● EXERCISE MATERIALS:
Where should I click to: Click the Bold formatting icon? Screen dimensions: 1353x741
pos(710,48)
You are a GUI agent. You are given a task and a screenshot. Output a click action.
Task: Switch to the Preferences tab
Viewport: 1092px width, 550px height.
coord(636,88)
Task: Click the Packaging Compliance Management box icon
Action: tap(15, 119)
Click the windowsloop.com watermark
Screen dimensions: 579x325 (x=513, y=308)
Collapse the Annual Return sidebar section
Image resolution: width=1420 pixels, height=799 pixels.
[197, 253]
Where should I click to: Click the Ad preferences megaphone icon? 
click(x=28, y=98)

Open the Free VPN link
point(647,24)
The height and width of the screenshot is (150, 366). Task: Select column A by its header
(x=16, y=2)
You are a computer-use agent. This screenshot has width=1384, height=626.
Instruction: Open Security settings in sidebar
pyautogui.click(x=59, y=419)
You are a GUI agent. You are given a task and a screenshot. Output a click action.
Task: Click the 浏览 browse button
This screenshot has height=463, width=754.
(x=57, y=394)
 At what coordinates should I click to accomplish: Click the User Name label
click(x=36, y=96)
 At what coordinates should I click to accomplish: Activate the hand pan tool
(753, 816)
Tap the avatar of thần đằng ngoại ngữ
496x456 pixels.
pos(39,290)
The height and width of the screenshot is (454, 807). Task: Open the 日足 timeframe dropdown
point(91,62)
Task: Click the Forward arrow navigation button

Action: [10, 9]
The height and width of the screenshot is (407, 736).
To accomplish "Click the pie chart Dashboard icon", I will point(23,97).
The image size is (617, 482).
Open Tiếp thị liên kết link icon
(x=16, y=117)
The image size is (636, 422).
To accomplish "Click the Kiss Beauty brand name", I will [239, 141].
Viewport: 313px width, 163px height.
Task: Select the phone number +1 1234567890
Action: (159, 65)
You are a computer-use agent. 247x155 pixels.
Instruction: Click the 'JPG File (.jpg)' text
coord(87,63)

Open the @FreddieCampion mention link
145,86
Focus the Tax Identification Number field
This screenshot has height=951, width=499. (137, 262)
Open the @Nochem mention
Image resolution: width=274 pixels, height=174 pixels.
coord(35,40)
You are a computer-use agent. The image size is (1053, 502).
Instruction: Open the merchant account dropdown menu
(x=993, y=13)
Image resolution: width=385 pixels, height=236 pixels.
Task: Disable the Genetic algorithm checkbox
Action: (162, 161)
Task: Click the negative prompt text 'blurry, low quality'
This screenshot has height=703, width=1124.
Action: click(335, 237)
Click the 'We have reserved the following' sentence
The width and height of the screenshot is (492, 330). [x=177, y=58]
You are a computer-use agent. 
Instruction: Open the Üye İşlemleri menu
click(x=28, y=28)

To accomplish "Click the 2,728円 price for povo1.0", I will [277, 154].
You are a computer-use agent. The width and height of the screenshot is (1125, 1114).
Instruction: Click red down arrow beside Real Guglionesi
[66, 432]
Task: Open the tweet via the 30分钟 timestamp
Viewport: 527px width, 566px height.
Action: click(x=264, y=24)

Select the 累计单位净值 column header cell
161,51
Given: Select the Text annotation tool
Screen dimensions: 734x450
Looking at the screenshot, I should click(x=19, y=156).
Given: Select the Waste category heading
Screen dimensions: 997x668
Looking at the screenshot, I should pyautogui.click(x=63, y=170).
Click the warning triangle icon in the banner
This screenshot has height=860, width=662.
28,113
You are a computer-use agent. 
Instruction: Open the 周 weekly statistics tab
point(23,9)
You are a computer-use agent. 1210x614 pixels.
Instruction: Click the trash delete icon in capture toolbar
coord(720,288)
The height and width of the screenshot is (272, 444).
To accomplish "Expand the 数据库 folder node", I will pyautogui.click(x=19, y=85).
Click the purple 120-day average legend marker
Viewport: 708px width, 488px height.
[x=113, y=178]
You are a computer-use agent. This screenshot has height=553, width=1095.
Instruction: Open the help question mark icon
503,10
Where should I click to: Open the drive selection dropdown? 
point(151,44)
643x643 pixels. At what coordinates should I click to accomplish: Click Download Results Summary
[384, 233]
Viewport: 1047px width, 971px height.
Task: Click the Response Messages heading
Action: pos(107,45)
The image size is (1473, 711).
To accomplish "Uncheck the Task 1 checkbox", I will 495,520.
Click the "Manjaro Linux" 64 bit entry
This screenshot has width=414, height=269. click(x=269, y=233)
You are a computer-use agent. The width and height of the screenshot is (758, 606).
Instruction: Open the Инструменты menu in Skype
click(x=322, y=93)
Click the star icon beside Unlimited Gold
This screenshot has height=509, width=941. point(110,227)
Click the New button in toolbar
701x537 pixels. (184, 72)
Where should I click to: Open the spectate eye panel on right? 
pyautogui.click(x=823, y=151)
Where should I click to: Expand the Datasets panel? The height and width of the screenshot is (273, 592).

● INSTRUCTIONS TO FOLLOW: Please state how many lines of the listing above hold "Expand", giving the number and nothing else.

● RESPONSE TO THE EXERCISE: 2